Not coming for giveaways
What is often misstated about immigrants is that they come to America precisely to latch onto government giveaways, advocates say.
"Most people who come here want to work," said Kathy Fisher, policy director at the Greater Philadelphia Coalition Against Hunger and a SNAP expert. "And there already very strict requirements for those who receive benefits."
Even people with green cards cannot begin to receive SNAP benefits until they've been in the U.S. for five years, Fisher said. "The door to America is not wide open for people to grab benefits," she added.
Fisher said she was unaware of any statistics that describe the number of legal immigrants who use SNAP benefits.
Immigrants fear applying for help
Immigrants have been denying themselves benefits long before the new Trump rule was declared.
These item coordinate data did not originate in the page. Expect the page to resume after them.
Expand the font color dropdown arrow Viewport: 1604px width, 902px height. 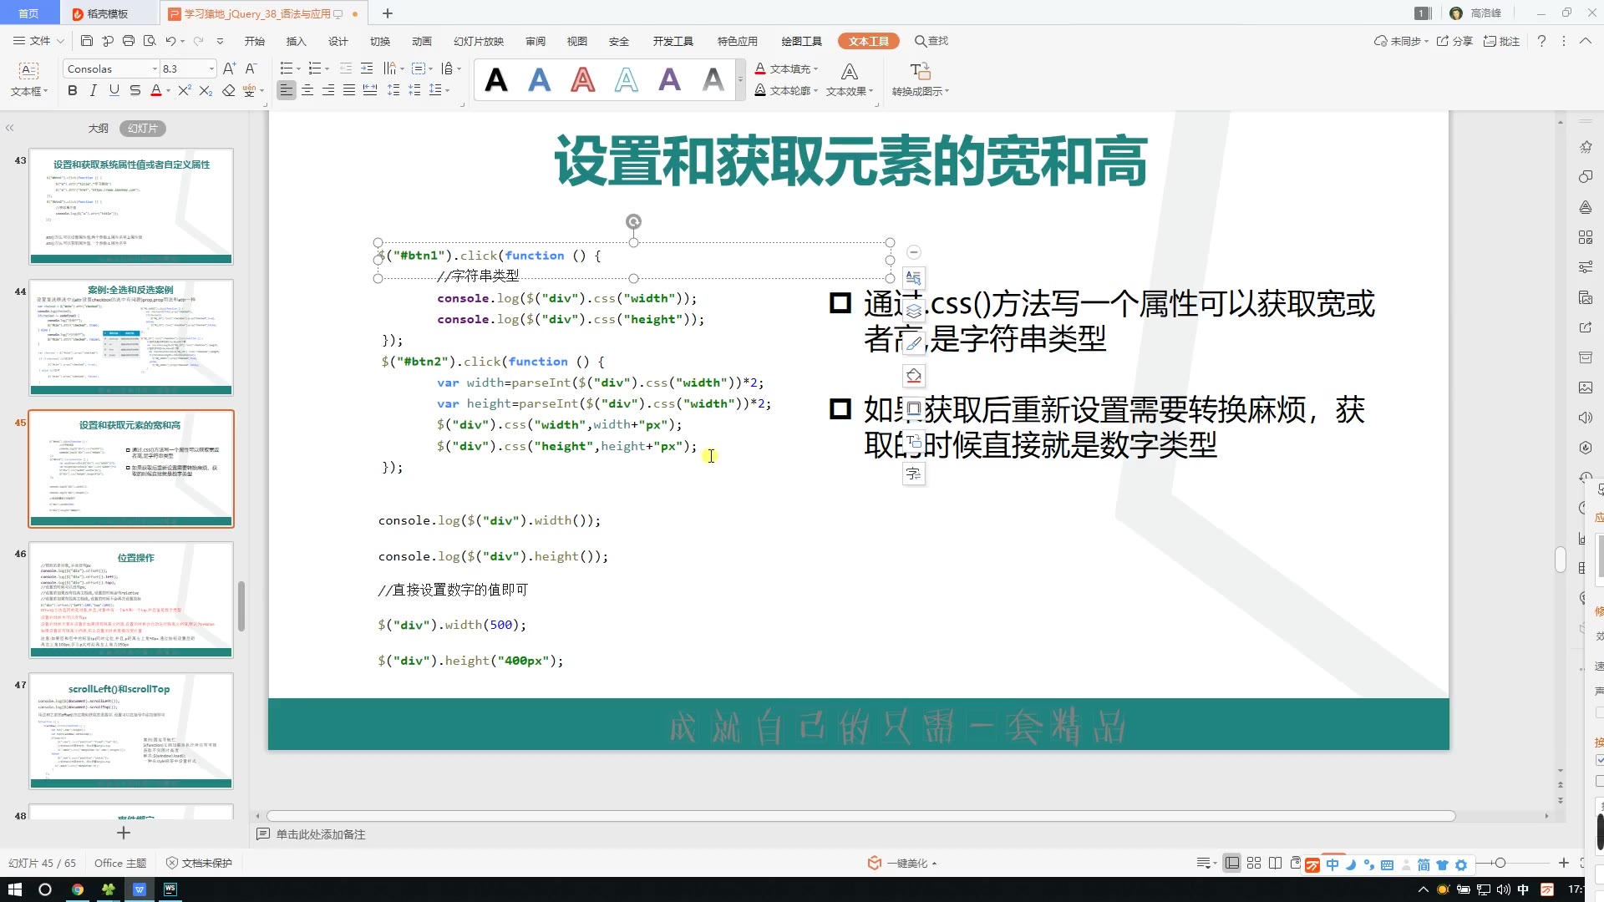pyautogui.click(x=166, y=90)
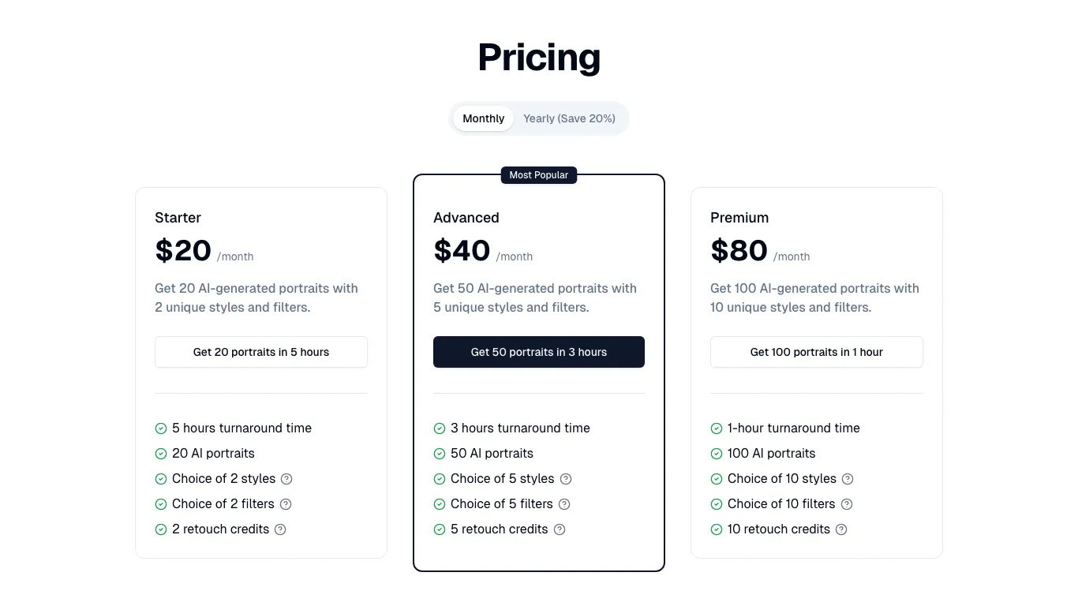This screenshot has height=606, width=1078.
Task: Click the Monthly/Yearly switch control
Action: (x=539, y=118)

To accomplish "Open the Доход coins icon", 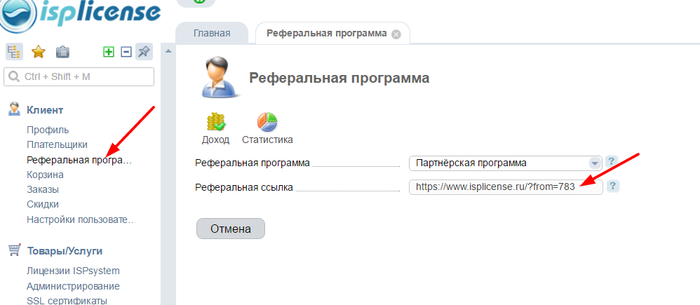I will tap(215, 123).
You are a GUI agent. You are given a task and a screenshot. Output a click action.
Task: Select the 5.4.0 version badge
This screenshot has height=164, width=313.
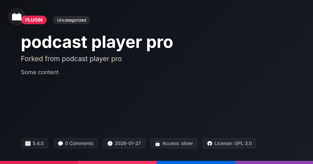coord(34,143)
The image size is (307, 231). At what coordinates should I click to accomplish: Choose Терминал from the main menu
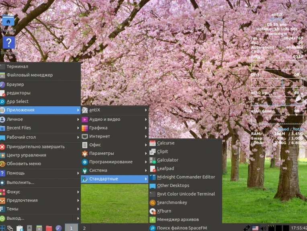pyautogui.click(x=17, y=67)
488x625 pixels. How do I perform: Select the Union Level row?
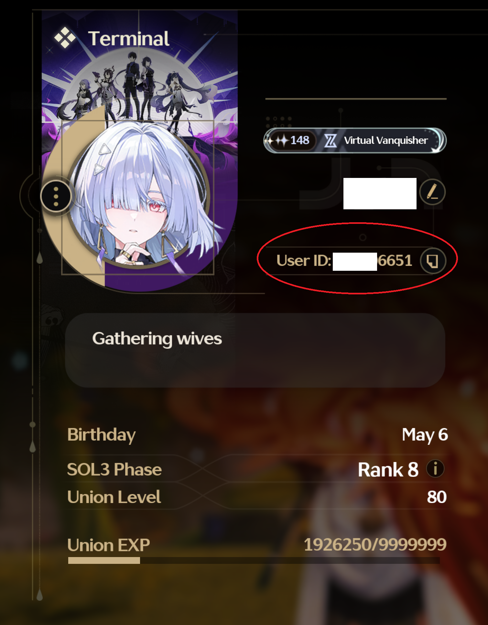257,497
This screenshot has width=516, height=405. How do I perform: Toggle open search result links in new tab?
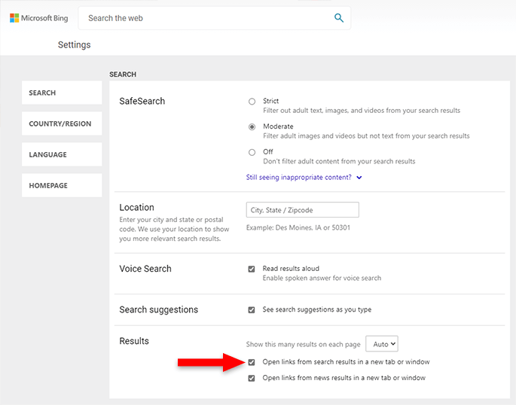pos(252,362)
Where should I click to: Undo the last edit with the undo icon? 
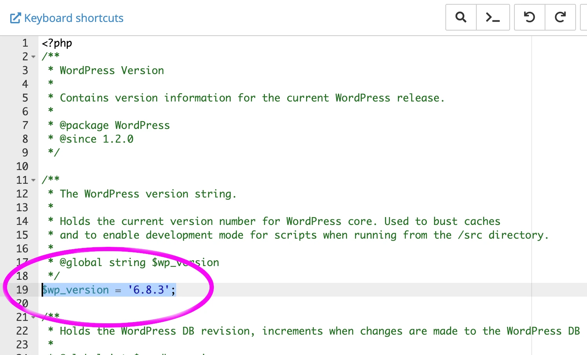pos(529,17)
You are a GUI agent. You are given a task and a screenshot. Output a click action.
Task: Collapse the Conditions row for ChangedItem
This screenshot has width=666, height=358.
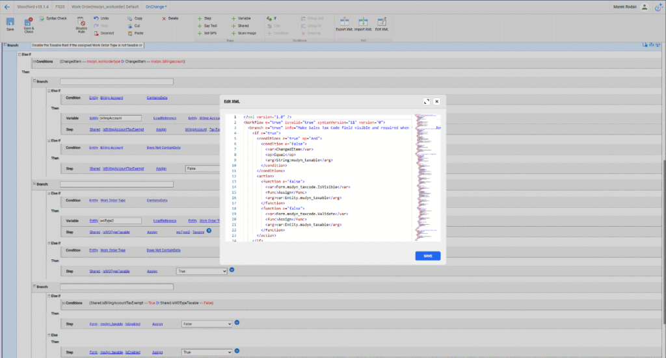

Low-income immigrant mothers are skipping the chance to get nutritious foods and help for their infants from the federal WIC program because they fear deportation, or the loss of their children, according to the agencies that distribute those benefits. WIC refers to the Special Supplemental Nutrition Program for Women, Infants and Children.
And immigrant families are even staying away from food pantries because they're afraid they'll be detained, said Adele LaTourette, director of Hunger Free New Jersey, headquartered in Englewood.
"The level of fear has risen so dramatically, the chilling effect is people just don't feel safe enough to enter an emergency pantry," she said.
It may not be a well-founded worry, because no one is officially keeping track of individuals in pantries, said Patrick Druhan, director of Montgomery Hunger Solutions for Share Food Network. Share provides food to pantries in the region.
But the new rule will only serve to keep more families from accessing food they need, LaTourette said.
"Hunger will be increasing because of this rule," she added. "It's undeniable. It's inevitable."